RECORDED DATA:
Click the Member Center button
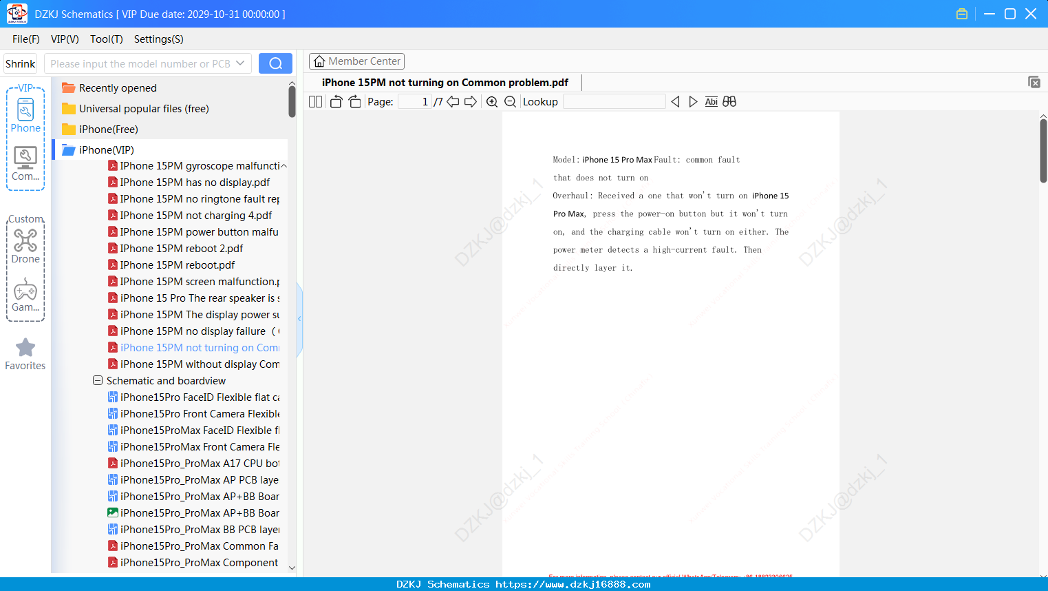The width and height of the screenshot is (1048, 591). [x=356, y=61]
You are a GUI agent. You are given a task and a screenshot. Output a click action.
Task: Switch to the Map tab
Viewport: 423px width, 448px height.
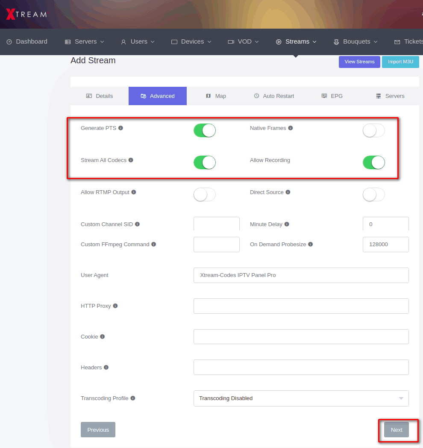(216, 96)

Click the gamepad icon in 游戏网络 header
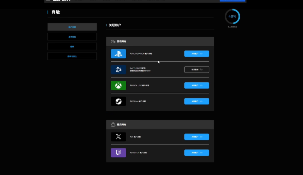[x=113, y=42]
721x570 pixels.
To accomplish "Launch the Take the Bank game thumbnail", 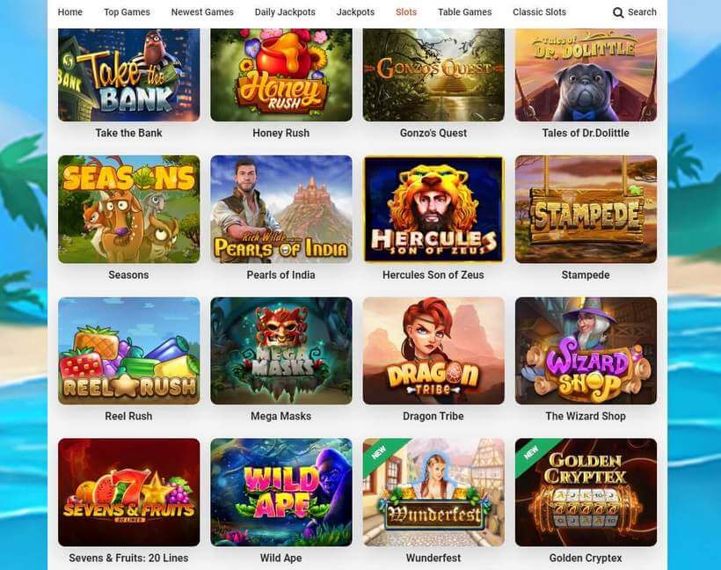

EXERCISE REQUIREMENTS: Please return all of the entries word for word, excluding the pictures.

WRITTEN SOLUTION:
Click the Member Center button
The width and height of the screenshot is (1048, 591). [x=356, y=61]
You are a GUI agent. You are given a task and a screenshot. Output a click action.
Task: Switch to the Map tab
Viewport: 423px width, 448px height.
(216, 96)

Click the gamepad icon in 游戏网络 header
[x=113, y=42]
721x570 pixels.
To accomplish "Launch the Take the Bank game thumbnail", 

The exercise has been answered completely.